(What the task requires) Of the lines below, report only those that contain "screenshot".
---
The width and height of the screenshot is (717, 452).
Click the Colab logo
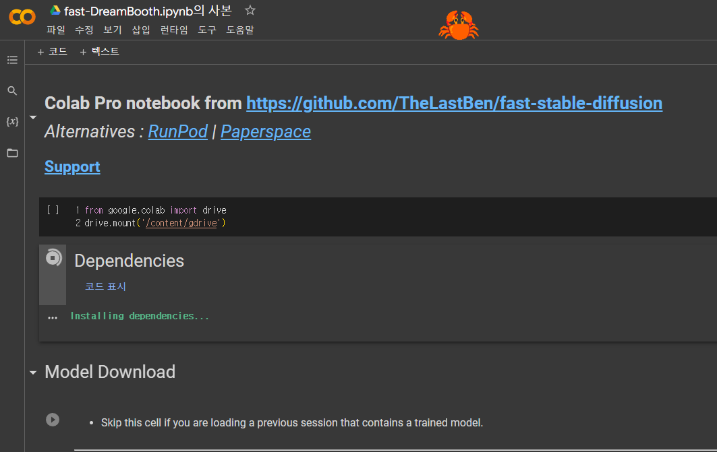(22, 17)
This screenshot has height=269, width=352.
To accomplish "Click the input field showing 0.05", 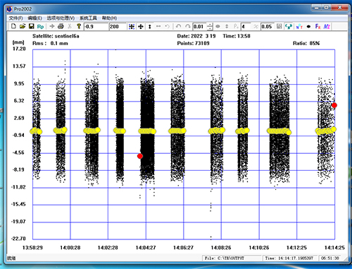I will coord(268,27).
---
(Task answer)
The width and height of the screenshot is (717, 452).
This screenshot has height=269, width=352.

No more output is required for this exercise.